Exercise Caution When Claiming Dual Intent on Study Permit Applications
What Does Case Law Tells Us?
1) What you state and what you do must be aligned for dual intention to properly apply
In Pisarevic v. Canada (Citizenship and Immigration), 2019 FC 188 (CanLII), the Applicant, a lawyer who was applying for a Canadian paralegal program, was unsuccessful in judicially reviewing the refusal of his study permit application.
Arguably (although Madam Justice Simpson found otherwise), even the Applicant’s personal statement in this application sounded very much like a single intent statement:
Madam Justice Simpson writes at para 5:
[5] The Letter included the following statements which, in my view, express dual intent.
I have every intention of staying in Canada permanently but only, and I can’t stress this enough, if the Canadian authorities allow me to stay.
I have no intention of leaving Canada after graduating but only and for as long as Canada allows me to stay. I plan to do my best to finish school, work hard while I’m in school to maintain myself, apply for the PGWP, find a good job in the legal field and during that time to find a legal way to stay in Canada.
In the refusal the Officer wrote (paragraph 8 of the Decision):
Applicant is 37yrs old, graduate law program in 2010 and has many yrs of experience as lawyer. He now applies to do paralegal training. I note that applicant has four attempts to express entry. While the study program chosen is in same field as applicant’s previous studies and work, it is a step back – not coherent with career development. Given the applicant’s interest in immigration, the study program is meant only to secure entry to CDA and not obtain better employment/promotion in home country. In view of past applications history, study program chosen, I am not satisfied that dual intent exists. I am not satisfied that applicant is interested in returning in country of residence and will have incentives to leave CDA at end of authorized period of stay.
(emphasis added)
Madam Justice Simpson in rendering a bench decision and dismissing the Applicant’s judicial review, highlighted in the record the fact that the Applicant’s proof of finances to support his studies were from the winding down of his legal practice, which itself created a reasonable basis for the Officer to find that there was not an intention to return that could support a dual intention finding.
She writes:
[14] I am entitled to review the record to make sense of the Officer’s Decision. In my view, although it is not referred to in the reasons, the fact that the Applicant proposed to finance his studies by selling his law office was reasonably treated by the Officer as a powerful determining factor. It gives the impression, in the absence of an explanation to the contrary, that he is winding down his practice and has no professional reason to return to Bosnia and Herzegovina.
(emphasis added)
Ultimately, not only in this case did the Applicant fail to adequately state out a clear temporary intention but the evidence provided suggested as well that the intention was primarily permanent. In the context of an international student, without a clear pathway or application in process – ultimately this represents a high risk approach to the application.

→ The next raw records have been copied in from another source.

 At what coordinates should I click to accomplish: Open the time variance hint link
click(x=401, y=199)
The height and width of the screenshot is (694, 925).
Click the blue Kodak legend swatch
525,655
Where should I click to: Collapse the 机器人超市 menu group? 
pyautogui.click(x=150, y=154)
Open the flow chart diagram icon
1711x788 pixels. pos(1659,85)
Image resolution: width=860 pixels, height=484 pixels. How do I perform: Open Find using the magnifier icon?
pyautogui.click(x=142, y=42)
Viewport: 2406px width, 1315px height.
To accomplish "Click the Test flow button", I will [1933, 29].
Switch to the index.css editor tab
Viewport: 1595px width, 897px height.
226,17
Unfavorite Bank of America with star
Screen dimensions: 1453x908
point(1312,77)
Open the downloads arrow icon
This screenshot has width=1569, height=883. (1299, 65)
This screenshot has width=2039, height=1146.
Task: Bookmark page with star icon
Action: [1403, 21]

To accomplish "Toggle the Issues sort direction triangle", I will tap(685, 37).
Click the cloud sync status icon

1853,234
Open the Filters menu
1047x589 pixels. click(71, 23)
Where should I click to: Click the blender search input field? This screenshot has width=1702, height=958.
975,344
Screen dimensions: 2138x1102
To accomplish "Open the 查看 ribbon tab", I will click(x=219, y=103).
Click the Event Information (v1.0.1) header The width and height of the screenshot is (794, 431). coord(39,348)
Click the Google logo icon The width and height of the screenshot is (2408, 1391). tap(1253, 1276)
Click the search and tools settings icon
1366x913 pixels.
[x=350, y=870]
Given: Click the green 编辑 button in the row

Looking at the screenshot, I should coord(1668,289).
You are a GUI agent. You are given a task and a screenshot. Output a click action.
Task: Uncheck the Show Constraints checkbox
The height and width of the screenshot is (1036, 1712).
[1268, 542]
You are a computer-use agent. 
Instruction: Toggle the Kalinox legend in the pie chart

2) Dual intent requires a clear written statement of dual intent
One of the leading cases in this area of the law is Loveridge v. Canada (Citizenship and Immigration), 2011 FC 694 (CanLII) a 2011 decision that highlights my earlier observations that many study permit applications (and specifically letters of intent that I have reviewed) are entirely unclear, and possibly contradictory on the intent of the applicant. Indeed, for many students coming to Canada, the future may be uncertain but a reasonable pathway and understanding does have to be provided.
In Loveridge, the Applicant from the United Kingdom wrote a letter that led to a finding that the Applicant did not have dual intention.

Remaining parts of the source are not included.